Myusername2015 Tue 09-Aug-16 22:22:20

Thank you so much for the advice all; it's really appreciated. It feels like a complete unknown minefield out there; he does have a panic button on him but as he is unconscious when he blacks out he has no warning or memory of them happening...which makes me feel even residential care wouldn't meet his needs...for example he smashed his head and broke it completely open last time causing massive bleeding but has no memory at all of it thank god I had popped round or I don't think he would be with us now. Will look into age UK. Thanks again all

SecretSpy Tue 09-Aug-16 22:25:42

I'm involved with assessments for this for work, the criteria are really high but some areas are somewhat subjective IME.

hatgirl Tue 09-Aug-16 22:30:17

I know it seems galling that people have to pay for their ongoing social care needs but the purpose of NHS continuing healthcare funding is to pay for the care of those in a community setting that otherwise would need to be in a hospital because they need an ongoing level of nursing care that is above the cost of the funded nursing contribution of £156.25 a week per nursing client that the NHS pays to nursing homes per to provide their own nurses in lieu of NHS nurses.

NHS care is free at the point of access to all equally regardless of wealth as it should be. That resource simply doesn't stretch to meet the social care needs of all the elderly people in the country too.

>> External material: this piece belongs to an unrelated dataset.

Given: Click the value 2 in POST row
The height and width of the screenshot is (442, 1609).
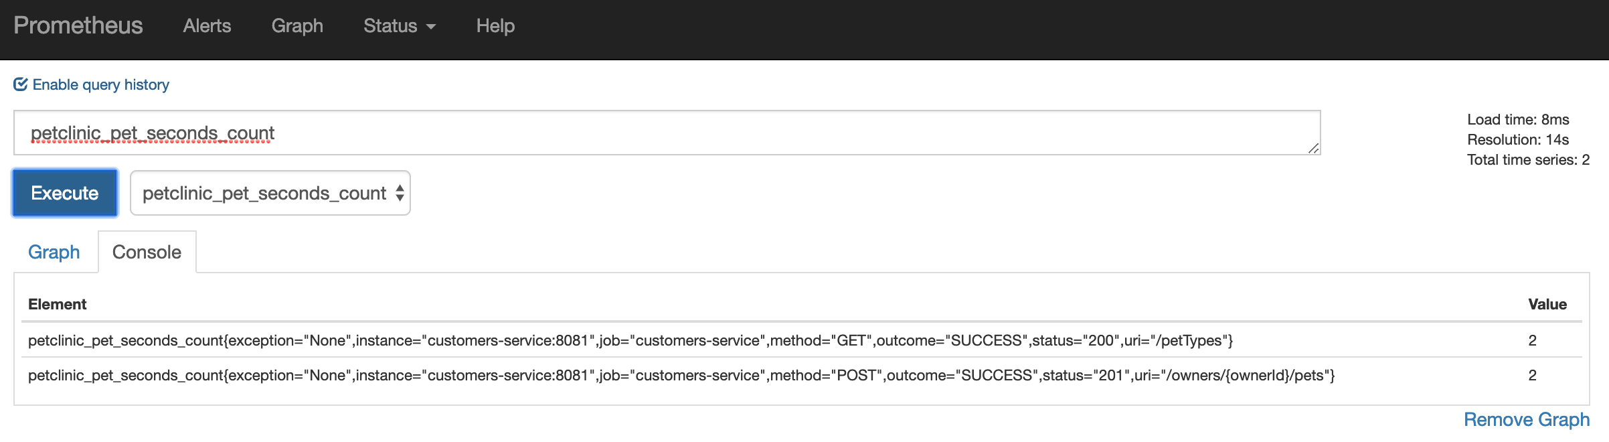Looking at the screenshot, I should (1532, 376).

Myusername2015 Tue 09-Aug-16 22:42:27

I know hatgirl I'm not disputing that there are limited resources with far more needs than can be met; it just seems strange to me how abstract the process is in determining the difference between medical and social need. The hospital have said on their opinion he is likely to meet criteria but it depends who is doing the assessment; that to me is just barmy. I'm amazed there isn't a more straight forward way through what seems an absolute maze; and as my dad has limited capacity it's incredibly difficult to do as his child alongside working full time. sad

CareToBeDifferent Wed 10-Aug-16 20:56:50

A few points that might help: To be eligible for Continuing Healthcare (CHC) you don't have to be in a nursing home; you don't even have to be in a care home - you can be in your own home. Also, it doesn't matter who is actually delivering your care, i.e. it can be a spouse or family member; their qualifications are irrelevant - what matters are the actual care needs. It's vital (and indeed a requirement under the Care Act) for a person to be assessed for CHC before they are asked to pay anything for their care. In addition, if a person receives CHC at home, the funding may also cover respite care. Be sure to get the Checklist done (ask a social worker, district nurse or other health or social care professional) and don't be fobbed of. They must give you notice of when the Checklist will take place and you should be invited to be there and input. I would strongly recommend looking at the Checklist yourself in advance and looking at what scores should be given - so you can argue for these when it's actually done. Be sure to look at the criteria for getting through the Checklist too (I think it's pages 7-8). Getting through the Checklist gets you to stage two of the process: the full multidisciplinary team (MDT) assessment.

Myusername2015 Wed 10-Aug-16 21:00:33

Incredibly useful caretobedifferent I have joted down lots from there. I didn't realise we had a right to be there when the checklist was completed or that there was a duty to do this before being asked to pay for care. Huge thanks

ButteredToastAndStrawberryJam Wed 10-Aug-16 21:12:20

Would renting out your dads home to pay for his care be an option if he went into a care home.
Does he get Attendance Allowance (not sure if that's still what they call).

Dowser Wed 31-Aug-16 11:29:12

Good luck with that.
I'll also add to the mix you need challenging, unpredictable and complex needs.

My mum with severe dementia has just been awarded it. She had to move from care home to nursing home.